Roda após roda. Chiadeira atrás de chiadeira.
Açude após açude. Rápido após rápido. Mouchão
após mouchão, ilhas de verdes e frescuras entre o rio e o canal. Como o Mouchão
do centro da cidade, este agora em versão de substantivo próprio. Atravessa-se
o pontão e esquece-se a urbe. Entra-se numa autêntica catedral de recolhimento
a que não faltam sequer imensas colunas a suportar românticos arcos góticos de
plátanos, ao mesmo tempo tecto e vitral por onde a luz se entremeia com a
folhagem.
Águas de Tomar não são só as do Rio. Também o
Mar nos percorre as veias desde tempos imemoriais: desde os tempos em que os
Papas eram Bispos de Tomar, desde os tempos em que a igreja de Santa Maria do
Olival, não apenas panteão templário, foi matriz da grande diocese que foram as
terras descobertas e cujo governo espiritual era responsabilidade dos
Sucessores de Pedro. Ou ainda desde aqueles tempos em que Gama, o Almirante das
Índias, aqui recebeu a dignidade de Cavaleiro de Cristo directamente das mãos
do próprio Rei D. Manuel.
Há até quem diga que o Tesouro dos Templários
ainda aqui está escondido; outros, que o que aqui esteve foi apenas um nono
desse tesouro; um nono que um cavaleiro português ao serviço do Rei Dinis
recebera de Jacques de Molay, em Paris, na véspera da prisão do Mestre dos
Mestres; um nono do Tesouro Templário que mais não era do que os mapas
marítimos que Henrique, o Navegador e Pai dos Descobrimentos, utilizou para
reencontrar o Mundo.
Mas isso são sonhos! Apesar de ser um lindo
sonho pensar que a parte do Tesouro que nos coube foi o Conhecimento, não é?
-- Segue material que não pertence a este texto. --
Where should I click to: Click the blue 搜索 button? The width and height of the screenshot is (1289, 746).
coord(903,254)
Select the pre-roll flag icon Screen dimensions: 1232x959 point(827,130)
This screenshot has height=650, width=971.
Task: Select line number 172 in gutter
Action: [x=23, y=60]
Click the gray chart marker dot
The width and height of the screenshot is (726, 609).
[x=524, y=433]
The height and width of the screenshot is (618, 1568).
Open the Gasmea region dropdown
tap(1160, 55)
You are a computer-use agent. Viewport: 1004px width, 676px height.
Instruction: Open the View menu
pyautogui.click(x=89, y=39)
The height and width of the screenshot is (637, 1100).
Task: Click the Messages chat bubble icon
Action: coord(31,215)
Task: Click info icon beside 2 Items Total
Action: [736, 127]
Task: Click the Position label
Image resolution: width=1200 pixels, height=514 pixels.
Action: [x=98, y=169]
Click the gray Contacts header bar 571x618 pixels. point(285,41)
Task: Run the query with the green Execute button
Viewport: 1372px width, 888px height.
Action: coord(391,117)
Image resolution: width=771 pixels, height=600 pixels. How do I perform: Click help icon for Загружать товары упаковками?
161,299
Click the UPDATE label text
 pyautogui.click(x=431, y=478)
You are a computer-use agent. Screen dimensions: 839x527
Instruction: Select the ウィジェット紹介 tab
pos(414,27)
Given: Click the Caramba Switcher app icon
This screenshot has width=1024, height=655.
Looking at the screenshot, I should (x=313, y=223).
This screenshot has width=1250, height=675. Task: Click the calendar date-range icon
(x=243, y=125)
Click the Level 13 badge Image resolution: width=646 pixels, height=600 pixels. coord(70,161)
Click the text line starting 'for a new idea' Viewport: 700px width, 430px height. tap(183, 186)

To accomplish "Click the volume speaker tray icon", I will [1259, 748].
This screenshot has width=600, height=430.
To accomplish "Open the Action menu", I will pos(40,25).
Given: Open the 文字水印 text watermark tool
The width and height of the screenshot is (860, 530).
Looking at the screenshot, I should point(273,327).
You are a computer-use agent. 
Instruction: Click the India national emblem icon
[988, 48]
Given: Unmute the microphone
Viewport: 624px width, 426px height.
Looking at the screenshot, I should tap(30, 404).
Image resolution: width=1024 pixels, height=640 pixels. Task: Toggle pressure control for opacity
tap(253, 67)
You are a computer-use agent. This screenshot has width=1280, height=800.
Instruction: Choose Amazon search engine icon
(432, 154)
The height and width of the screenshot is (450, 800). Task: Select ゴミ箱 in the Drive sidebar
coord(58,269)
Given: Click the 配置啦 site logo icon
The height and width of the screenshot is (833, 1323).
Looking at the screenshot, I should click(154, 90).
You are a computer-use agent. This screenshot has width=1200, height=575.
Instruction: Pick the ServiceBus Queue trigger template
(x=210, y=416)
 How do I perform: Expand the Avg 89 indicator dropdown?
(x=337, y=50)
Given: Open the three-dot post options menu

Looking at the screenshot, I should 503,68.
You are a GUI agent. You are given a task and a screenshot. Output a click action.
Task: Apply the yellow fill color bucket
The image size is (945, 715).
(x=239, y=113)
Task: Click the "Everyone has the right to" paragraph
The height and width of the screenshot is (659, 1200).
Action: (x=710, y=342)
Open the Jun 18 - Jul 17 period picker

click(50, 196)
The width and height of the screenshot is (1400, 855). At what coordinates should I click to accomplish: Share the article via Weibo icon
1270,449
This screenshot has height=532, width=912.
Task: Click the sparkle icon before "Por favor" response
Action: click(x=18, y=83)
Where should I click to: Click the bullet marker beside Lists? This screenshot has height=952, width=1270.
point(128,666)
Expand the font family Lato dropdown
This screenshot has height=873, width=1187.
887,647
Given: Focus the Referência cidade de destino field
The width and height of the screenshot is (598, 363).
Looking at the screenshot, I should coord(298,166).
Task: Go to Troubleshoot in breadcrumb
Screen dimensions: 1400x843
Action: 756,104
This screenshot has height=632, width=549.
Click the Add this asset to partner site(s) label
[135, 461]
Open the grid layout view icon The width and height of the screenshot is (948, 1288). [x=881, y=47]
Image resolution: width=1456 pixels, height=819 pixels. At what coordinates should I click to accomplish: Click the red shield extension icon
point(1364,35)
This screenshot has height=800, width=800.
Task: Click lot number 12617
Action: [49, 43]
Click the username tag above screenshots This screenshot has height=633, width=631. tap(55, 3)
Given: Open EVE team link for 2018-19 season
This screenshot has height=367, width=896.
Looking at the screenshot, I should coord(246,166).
Aliás, beleza é o que aqui não falta: quando as mãos do Povo acariciam as
matérias rudes, o resultado é sempre uma preciosidade, seja para o paladar ou
para os olhos, de tal modo que a Arte de florir as ruas prossegue dentro de
casa, florindo os lares com as flores da Natureza.
As mesmas flores cujas pétalas celebram Santa
Iria, em Outubro: da Ponte Velha, flutuando na água, pintam-se o Nabão e a
Memória com pontinhos de cor.
Flores que se repetem na Festa dos Tabuleiros,
a Alma dos tomarenses, com o cheiro das flores, do pão e das espigas de trigo
nos tabuleiros que vão à cabeça das raparigas vestidas de branco. Uma festa em
que todas as artes e devoções se unem num imenso louvor e em que os tomarenses
se unem num único e imenso abraço.
É isto que se faz pela manhã: beber a magia
desta cidade, uma magia que não se entende porque apenas se sente. Magia feita
de Ruas, de Mouchão, de Castelo, de Festa.
De bocados de cidade que já não existem mas
ainda se recordam. Afinal, tudo é mais de sentir do que de ver.
E à noite, quando as sombras sussurram
mistérios, há sempre uma luz que nos indica caminhos.